Colombia: The Long Road to Land Restitution

There are no databases that demonstrate the true magnitude of land dispossession in Colombia. In its final report, the Truth Commission indicates that between 1995 and 2004 alone, more than 8 million hectares were dispossessed or abandoned. This phenomenon has not only meant an agrarian counter-reform but has also facilitated the implementation of a model of accumulation by dispossession that has maintained high levels of land concentration and poverty.

Since the agricultural censuses of 1960 and 1970, an increase in the concentration of land has been recorded: by 1960 farms with more than 500 hectares occupied 29% of the land, in 2002 the figure rose to 46%, and in 2017 the number climbed to 66%. Colombia is the country with the highest concentration of land ownership in Latin America:1

  • 1% of the largest farms have 81% of the land in their possession, and the remaining 19% is distributed among 99% of the farms.
  • 0.1% of farms that exceed 2,000 hectares occupy 60% of the land.
  • Agricultural production units of less than 10 hectares represent 81% of all farms (1,658,450) and occupy less than 5% of the registered area at the national level (3.4 million hectares).2

One of the first instruments in which the phenomenon of dispossession in Colombia was institutionally recognized was Law 1448 of 2011. Known as the Victims’ Law, it is a public policy that aims to advance the restitution of land. The validity of this regulation has had to be extended until 2031, one more decade than initially established due to the meager progress in the first 10 years of its implementation.

It is estimated that, since its enactment in 2011, only 536,148 hectares of land have been restituted, which represents less than 10% progress towards the restitution goal of 6 million hectares in 10 years.

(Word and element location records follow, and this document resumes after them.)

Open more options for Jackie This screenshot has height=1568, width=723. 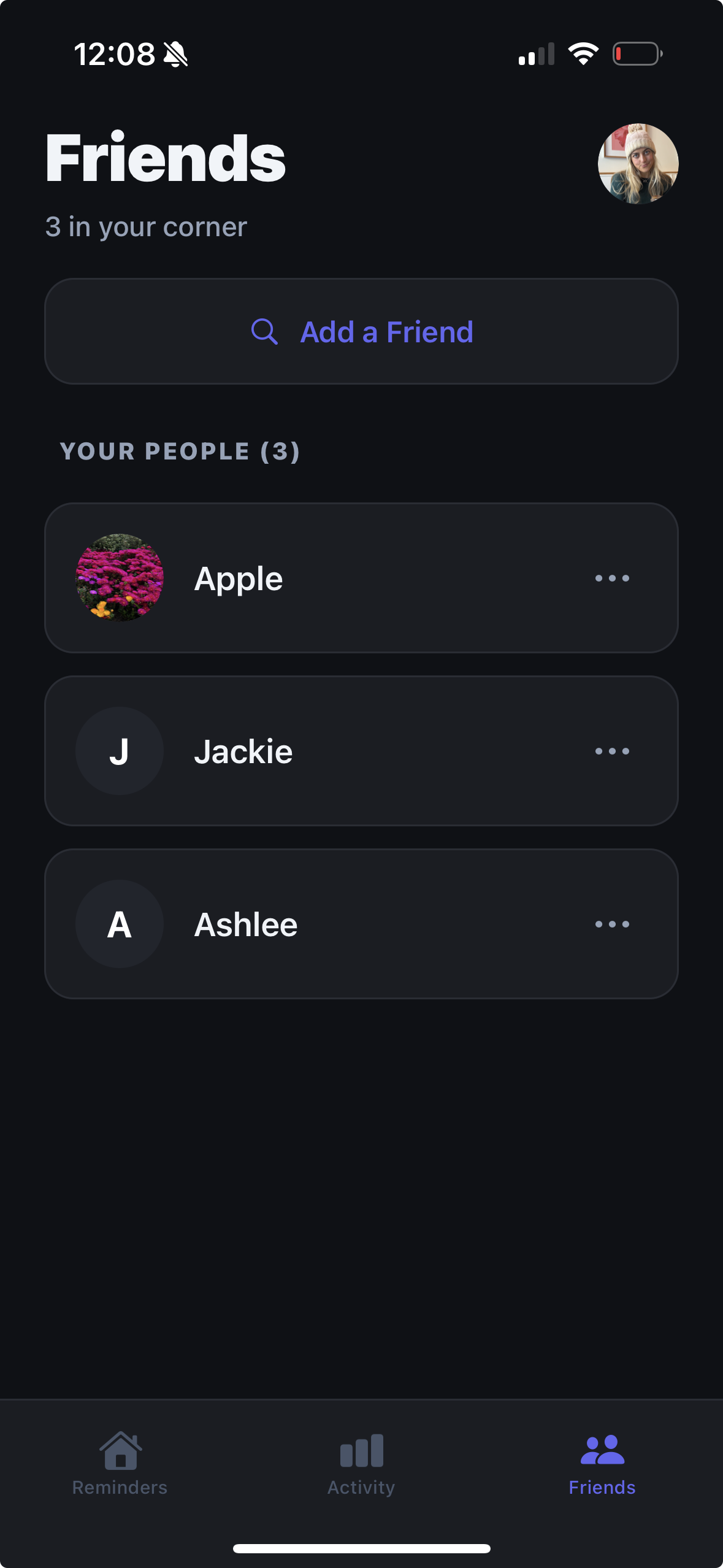coord(612,751)
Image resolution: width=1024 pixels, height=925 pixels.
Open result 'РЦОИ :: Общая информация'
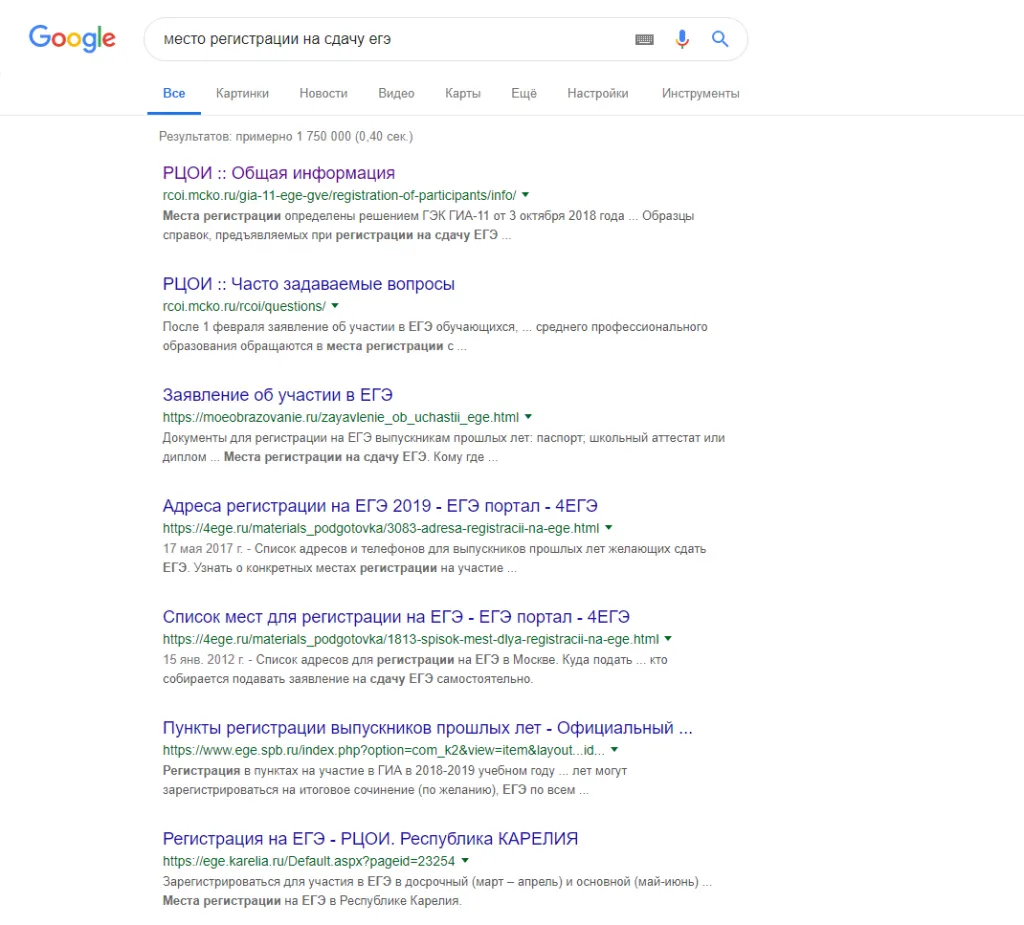point(279,173)
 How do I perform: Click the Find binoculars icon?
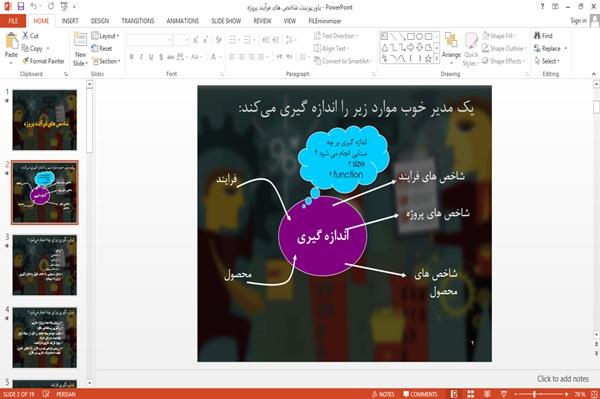pyautogui.click(x=537, y=36)
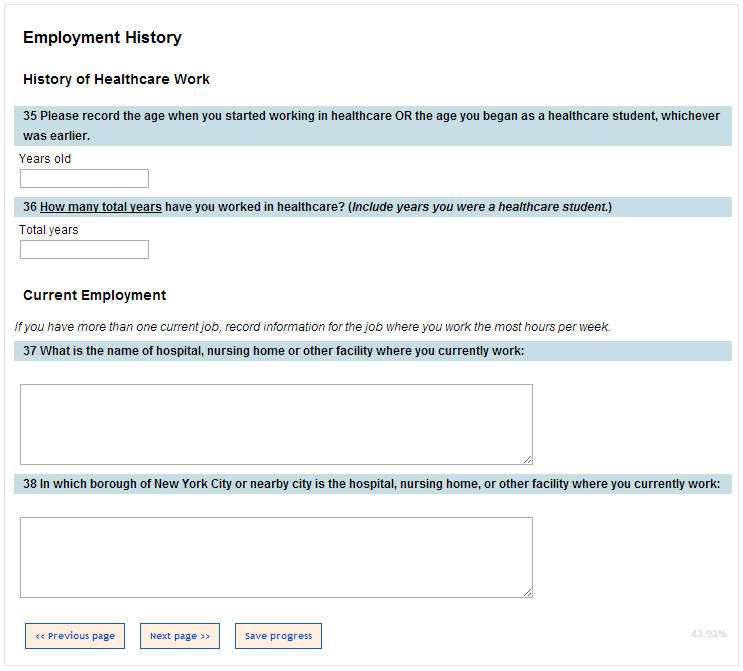The height and width of the screenshot is (671, 743).
Task: Click the 'Total years' field label
Action: (48, 230)
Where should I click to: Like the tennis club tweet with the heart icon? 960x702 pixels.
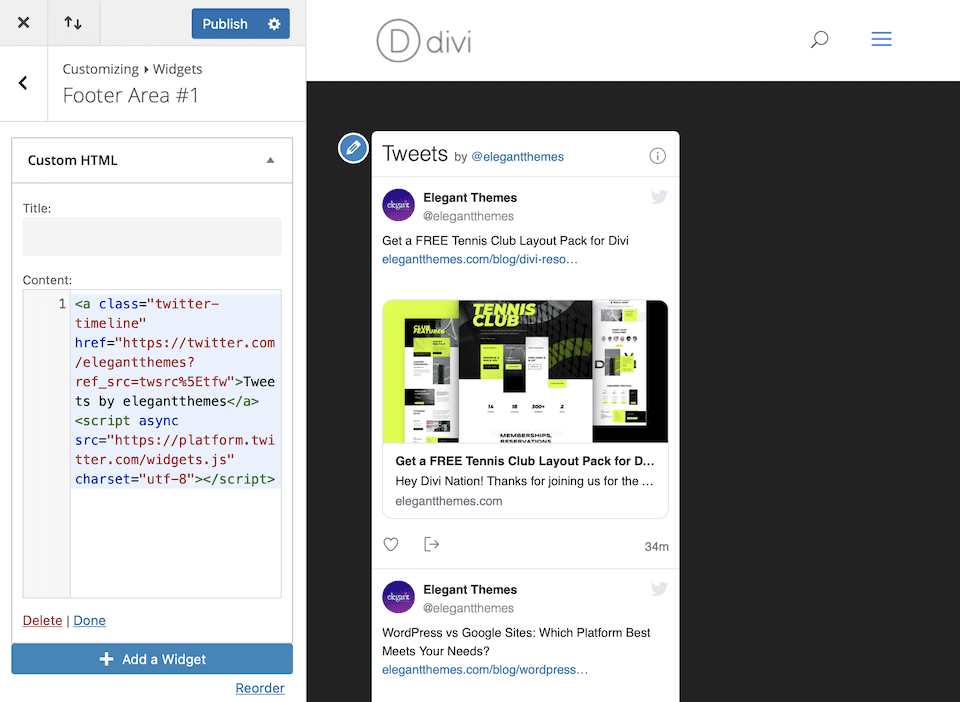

Of the total land returned, 67% corresponds to the ethnic route.3

Obstacles in the restitution process have been related not only to the security conditions of claimants and judicial/administrative officials but also to administrative obstacles. Since 2011, 65% of land claimants have been rejected, without being informed what were the reasons for rejecting the applications.

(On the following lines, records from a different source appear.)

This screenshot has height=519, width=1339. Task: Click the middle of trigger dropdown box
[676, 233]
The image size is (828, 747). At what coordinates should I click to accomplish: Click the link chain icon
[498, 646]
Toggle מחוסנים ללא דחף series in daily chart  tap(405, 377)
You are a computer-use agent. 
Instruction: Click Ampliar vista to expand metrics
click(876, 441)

Since the Law was implemented, only 7,166 judgments have been handed down, without this being a guarantee that the properties will be returned or that the court order will be complied with. The degree of compliance with the orders issued by judges and magistrates is unknown because some entities do not report information.

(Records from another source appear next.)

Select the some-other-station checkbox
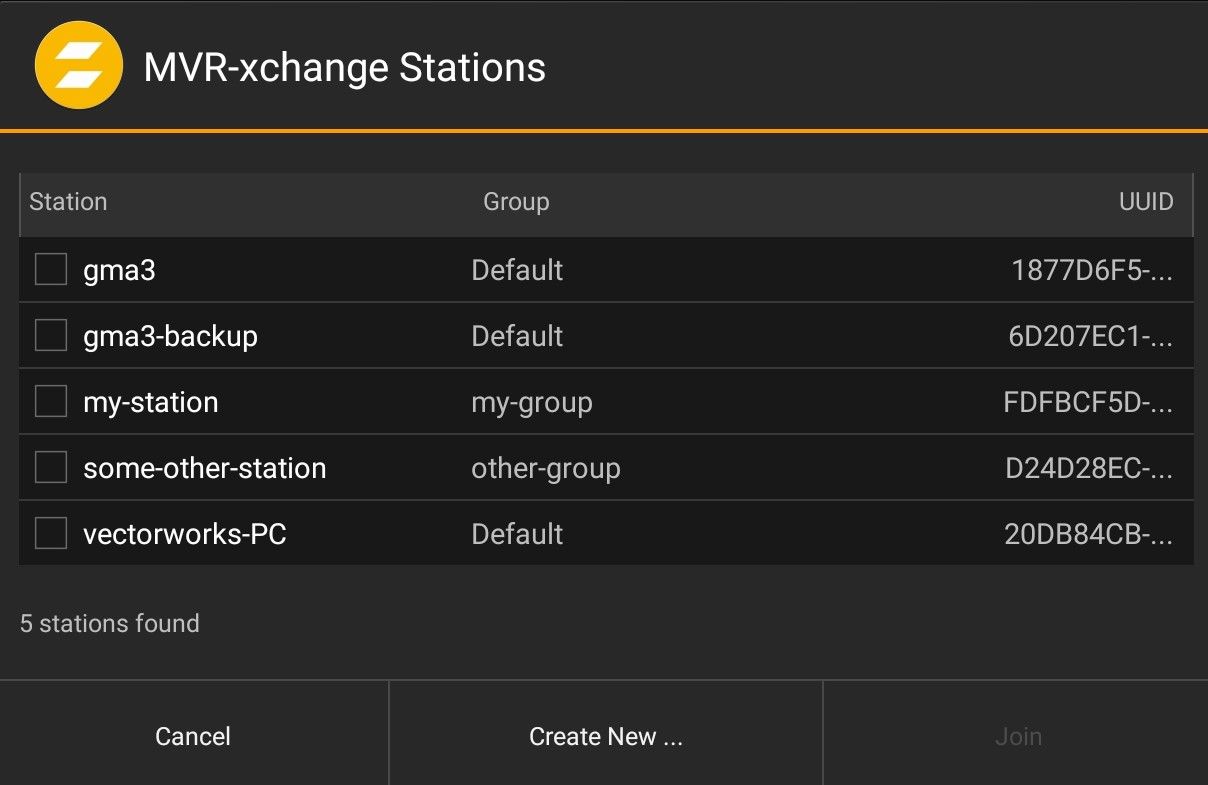Screen dimensions: 1208x785 (51, 467)
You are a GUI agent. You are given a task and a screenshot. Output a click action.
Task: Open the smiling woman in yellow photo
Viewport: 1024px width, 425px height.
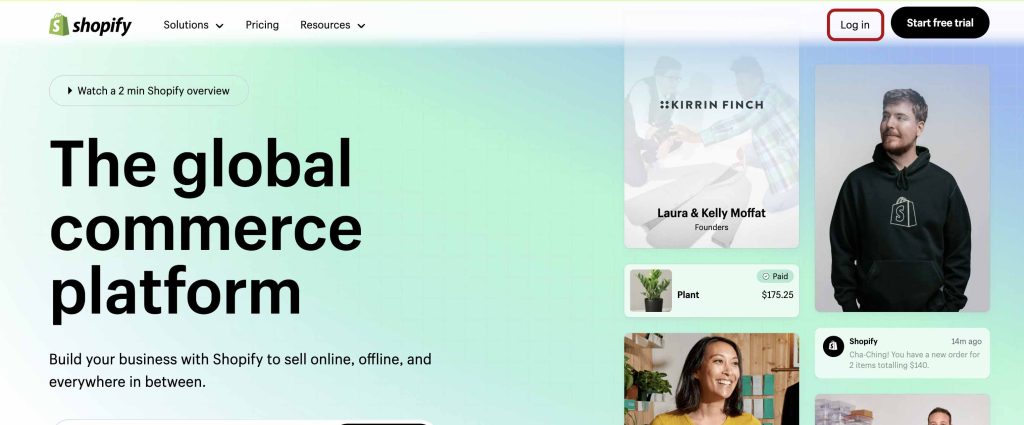(x=711, y=380)
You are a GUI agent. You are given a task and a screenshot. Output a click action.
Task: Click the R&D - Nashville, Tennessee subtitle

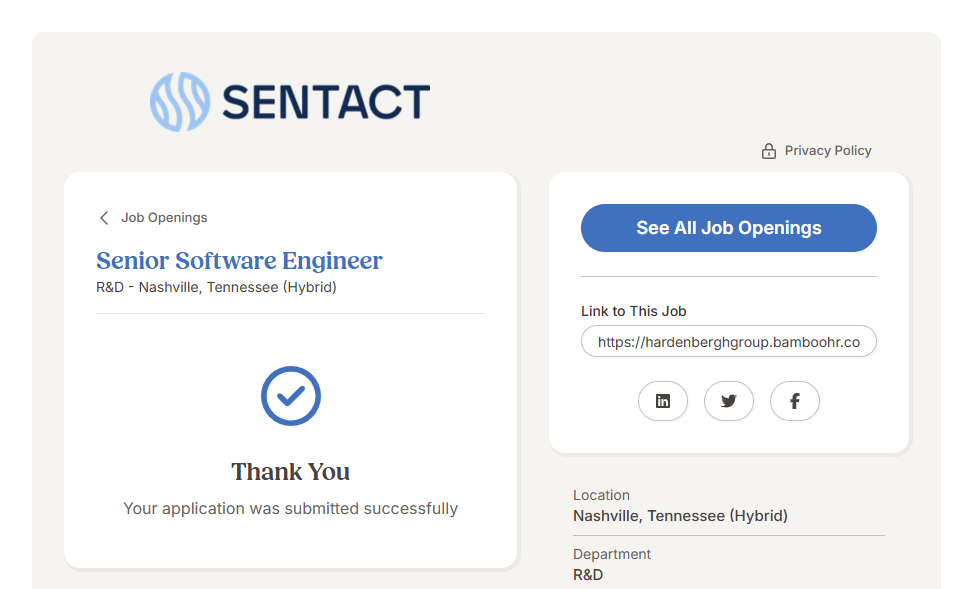click(x=216, y=288)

Today the land restitution policy of Law 1448 includes Points 1 (Comprehensive Rural Reform) and 5 (Reparation to victims) of the Peace Agreement and faces the same problems in terms of financing and political will for its implementation.

The new government is expected to unblock the process of land restitution to the victims of the armed conflict in the country. The naming of Giovanny Yule, a Nasa indigenous leader who has participated in land recovery processes, as the new director of the Land Restitution Unit, is the first sign of political will.

1 OXFAM (2017). Radiografía de la desigualdad rural.

2 Construir la paz y cuidar la vida. Recomendaciones para el Plan Nacional de Desarrollo 2022-2026. Available at:

3 VIII Informe de Seguimiento. Comisión de Seguimiento y monitoreo a la Ley de víctimas y restitución de tierras. Ley 1448 de 2011.